Cap rates are quite low — in the below-3 percent range in New York City, 4 percent in South Beach and 3 to 4 percent on Rodeo Drive — so investors expect a big upside in terms of future rents. As for those U.S. fortress ‘A’ malls, almost all the sales within the past 18 months have been partial-interest deals, says Gilbert. “It’s either been a marquee operator selling a partial interest to an insurance company or large adviser, or the reverse, with some operators buying out their partners,” said Gilbert. “There have been very few 100 percent sales in the fortress-mall space.”

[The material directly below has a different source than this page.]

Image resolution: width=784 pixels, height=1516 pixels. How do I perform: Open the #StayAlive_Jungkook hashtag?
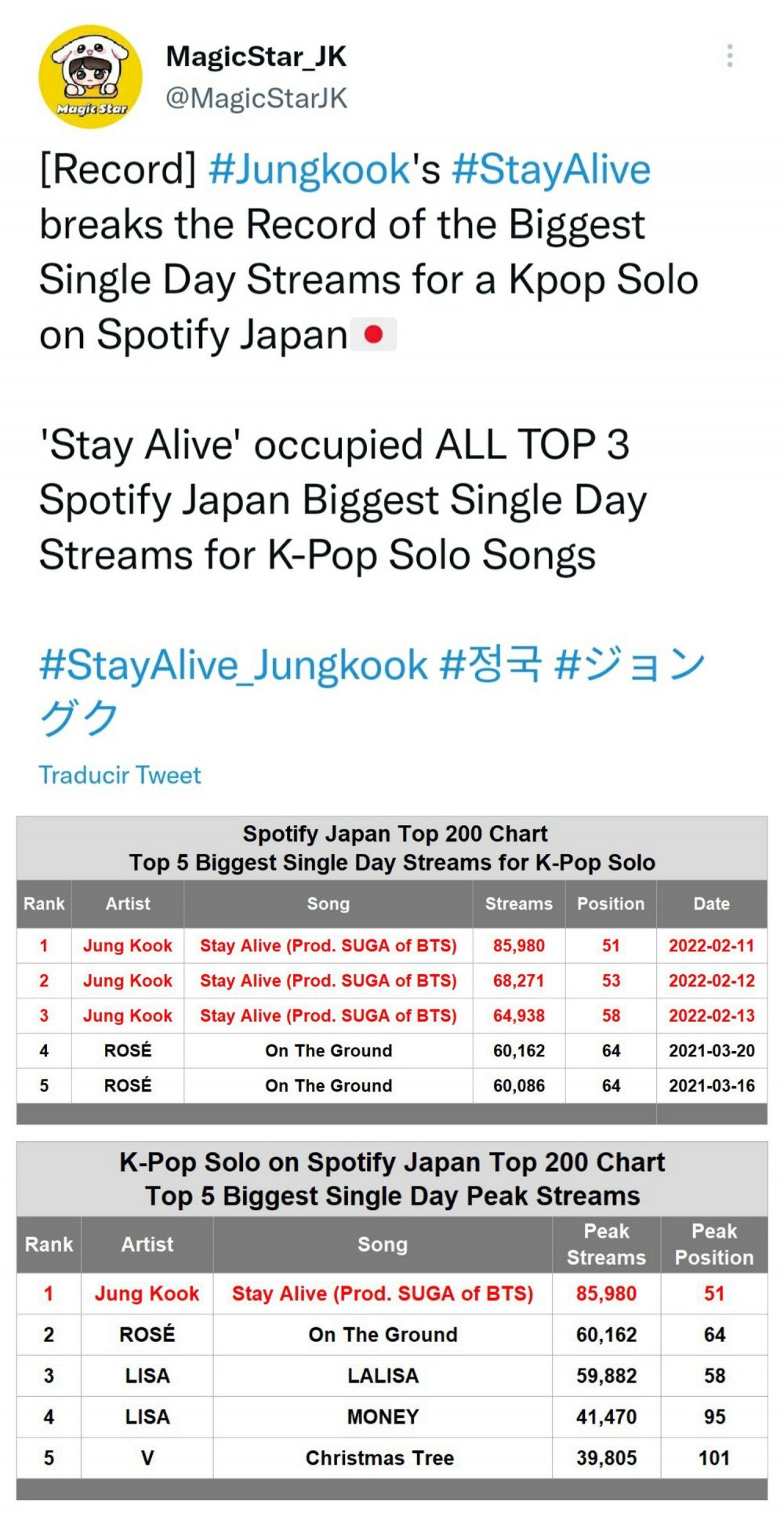click(234, 666)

Underneath the ‘A’ properties is a whole country full of shopping centers of one sort or another, and these have been the targets of a new group of international investors. “We are seeing a lot of Israeli investors, a bunch of new players we haven’t seen in the past, going after properties in secondary and tertiary markets,” said Margaret Caldwell, a managing director with the Jones Lang LaSalle Capital Markets Group. “We have also seen a few Russian investors.” This wave of investors has been targeting higher returns, Caldwell says. “They are buying into 10 percent–plus deals. And a lot of it is all-cash. These investors are willing to gamble.”
Canadian REITs have been among the busiest of these investors. Recent acquisitions for Toronto-based North American Development Group, by way of example, include The Prado shopping center, in Atlanta; Seminole Mall, in Tampa, Fla.; and Tarrant Parkway Commons, in Keller, Texas. On the other side of the table are the Asian investors, which have been less active than expected. “There’s been just a trickle of Asian investors,” said Caldwell. “They are not moving as aggressively as we would like them to be in the bidding process. They like to buy trophy properties, but trophy malls don’t change hands very often.”
The volume of international deals in the U.S. last year was “as good as the glory years of 2005 and 2006,” said Gilbert. “2013 should be as good, if not better.”